For anyone who graduated in the '60s or '70s, college is now stunningly different--and, in some respects, so are today's students, fed by microwave ovens and MTV. The Class of 1998, which has never used a rotary telephone, has dorm rooms filled with VCRs and computers, CD players and beepers.

Life in this dorm--Dykstra Hall, home to 877 men and women, most of them freshmen--is a caldron of anxiety. Students, male and female, are advised not to walk alone at night and to use the campus escorts. Self-defense classes are jammed. Because of concern about drinking, fraternity and sorority rushes are dry. Because of concern about sexually transmitted diseases, dorm dispensing machines offer condoms alongside the mini-boxes of detergent.

This is a generation so new that its members take pains to tell you that they are not a part of Generation X, the twentysomething crowd sagging under the stereotypes of Angst and apathy. That label falls just short of being repugnant, they say.

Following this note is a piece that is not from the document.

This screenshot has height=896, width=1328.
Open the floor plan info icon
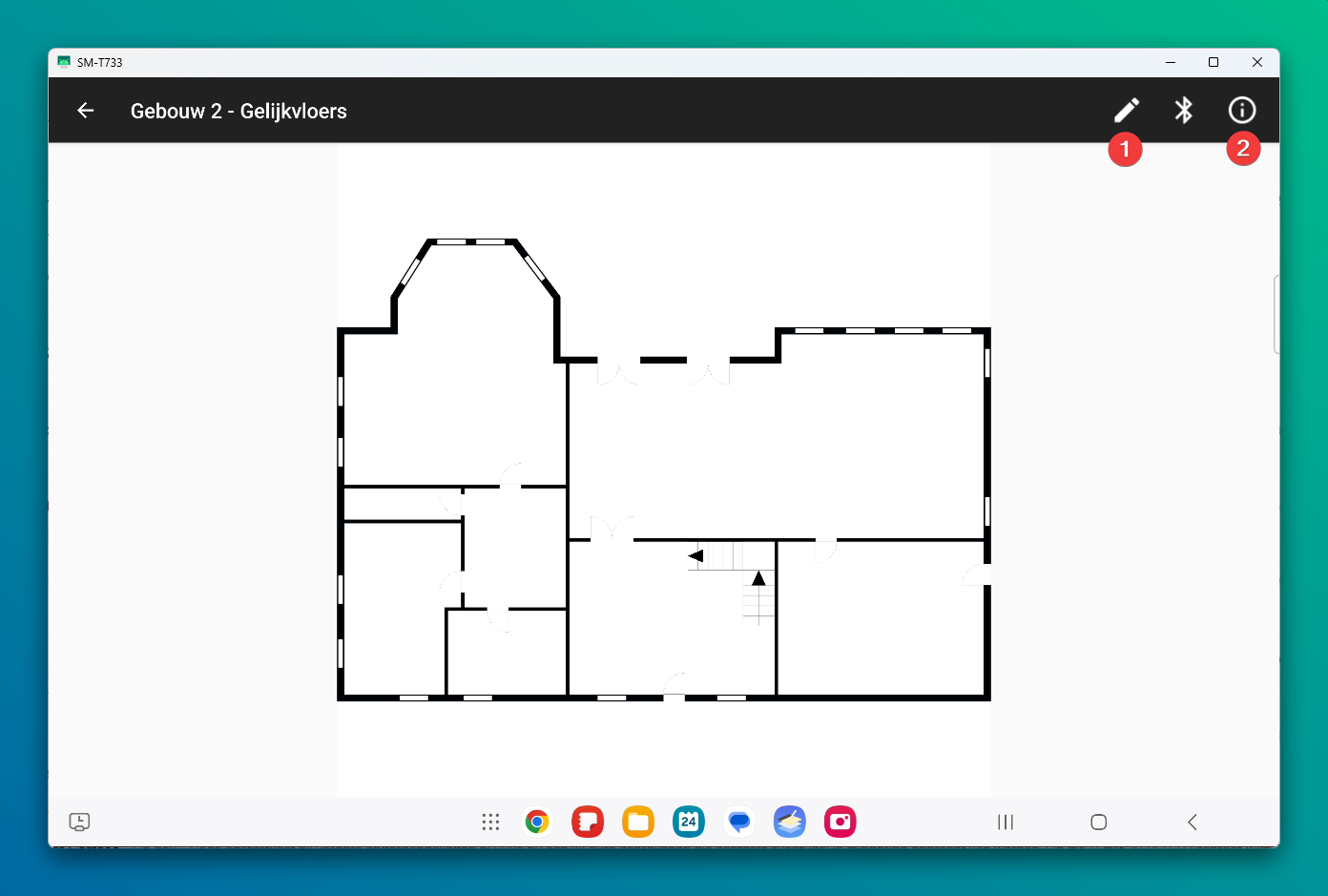pyautogui.click(x=1241, y=111)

"We don't identify with Generation X--they portray themselves as hapless and wandering and not knowing," says Alisha Lee, a freshman from San Francisco. "We have a more definite sense of where we are going and what we want to do. We have a more direct sense of purpose."

On the Sunday before the 10-week 1994 fall quarter begins, a huge welcome banner sprawls down the side of Dykstra and a brown drawbridge-like ramp has been placed over the steps. In the stone courtyard, tables are loaded with cookies, punch and check-in packets. Rental microwaves and refrigerators are stacked by a folding table.

About 35,000 graduate and undergraduate students have flocked to UCLA's 419-acre campus, with undergrads paying almost $12,000 a year for classes, housing and food. Because of a slight miscalculation by college officials, this year's freshman class has soared to 4,125, the largest in seven years. Ten-story Dykstra is so packed that the study lounge on most floors has been temporarily converted into a four-person bedroom. Ensconced on the bottom bunk of one of those lounges this week is a Times reporter.


Parents pull up in the driveway, disgorging the contents of packed cars onto dollies. Or they load their arms with printers and hair dryers, electric coffeepots and weights. "My daughter has moved half the things from our house here," says Daniel Chan, a forensic toxicologist, referring proudly to sophomore Lisa, who is prying boxes from a van.

On the sixth floor, Jennifer Wall from the San Fernando Valley, along with her parents, grandmother and younger sister, eye the recently converted lounge that will be Jennifer's new home. She selects her bed, an upper bunk with a desk underneath.

Jennifer reads the banner just outside her door, announcing the floor's theme--Health & Well Being--and rolls her eyes at the prospect of an alcohol-free floor. "Don't worry," calls out a passing upperclassman. "A lot of kids here are going to be from overprotected families. Last year, this is where all the kegs were."

Martha Wall, Jennifer's mother, a high school math and science teacher, looks at the upper berth. "This will be the last time I ever make your bed," she says. Although the family lives only 15 minutes away, Martha Wall has tears in her eyes as she kisses her 18-year-old daughter and tells her to do her errands while her parents unpack.